• _ZIEL DER ÜBUNG_
Zitiere aus den Datensätzen wortgetreu alle Zeilen ab der Zeile mit „What (186, 180)“ bis zur Zeile mit „only [671, 380]“, beide eingeschlossen.

• _VERFÜGBARE DATEN_
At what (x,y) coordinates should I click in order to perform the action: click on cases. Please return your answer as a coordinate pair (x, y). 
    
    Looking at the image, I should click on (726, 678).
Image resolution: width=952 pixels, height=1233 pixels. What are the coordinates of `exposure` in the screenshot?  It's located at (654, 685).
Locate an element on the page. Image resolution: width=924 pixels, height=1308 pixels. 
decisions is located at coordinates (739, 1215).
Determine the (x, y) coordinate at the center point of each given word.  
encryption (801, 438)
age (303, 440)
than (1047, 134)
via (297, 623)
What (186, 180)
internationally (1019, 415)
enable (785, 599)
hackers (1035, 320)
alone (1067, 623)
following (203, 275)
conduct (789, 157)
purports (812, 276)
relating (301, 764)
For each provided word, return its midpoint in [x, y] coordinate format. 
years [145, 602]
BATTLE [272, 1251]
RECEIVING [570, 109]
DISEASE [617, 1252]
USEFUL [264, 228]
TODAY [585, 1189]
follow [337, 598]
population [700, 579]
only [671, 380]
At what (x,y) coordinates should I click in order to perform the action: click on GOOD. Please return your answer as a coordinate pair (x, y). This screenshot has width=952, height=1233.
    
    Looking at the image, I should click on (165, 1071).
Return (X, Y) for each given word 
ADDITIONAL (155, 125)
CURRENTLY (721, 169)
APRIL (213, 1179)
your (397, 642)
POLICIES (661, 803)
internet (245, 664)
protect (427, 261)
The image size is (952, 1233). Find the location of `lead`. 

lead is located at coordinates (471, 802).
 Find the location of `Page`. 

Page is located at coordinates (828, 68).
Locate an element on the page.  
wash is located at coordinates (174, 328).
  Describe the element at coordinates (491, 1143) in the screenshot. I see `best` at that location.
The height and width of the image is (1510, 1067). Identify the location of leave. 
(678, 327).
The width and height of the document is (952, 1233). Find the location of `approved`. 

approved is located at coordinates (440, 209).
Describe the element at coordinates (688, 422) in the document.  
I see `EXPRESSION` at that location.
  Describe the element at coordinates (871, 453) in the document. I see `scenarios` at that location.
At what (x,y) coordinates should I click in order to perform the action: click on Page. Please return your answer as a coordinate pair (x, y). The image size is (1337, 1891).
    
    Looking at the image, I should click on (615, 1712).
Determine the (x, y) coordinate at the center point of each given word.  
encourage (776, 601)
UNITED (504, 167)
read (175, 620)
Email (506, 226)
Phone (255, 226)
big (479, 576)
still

• _ERGEBNIS DIESER AUFGABE_
What (186, 180)
internationally (1019, 415)
enable (785, 599)
hackers (1035, 320)
alone (1067, 623)
following (203, 275)
conduct (789, 157)
purports (812, 276)
relating (301, 764)
For each provided word, return its midpoint in [x, y] coordinate format. 
years [145, 602]
BATTLE [272, 1251]
RECEIVING [570, 109]
DISEASE [617, 1252]
USEFUL [264, 228]
TODAY [585, 1189]
follow [337, 598]
population [700, 579]
only [671, 380]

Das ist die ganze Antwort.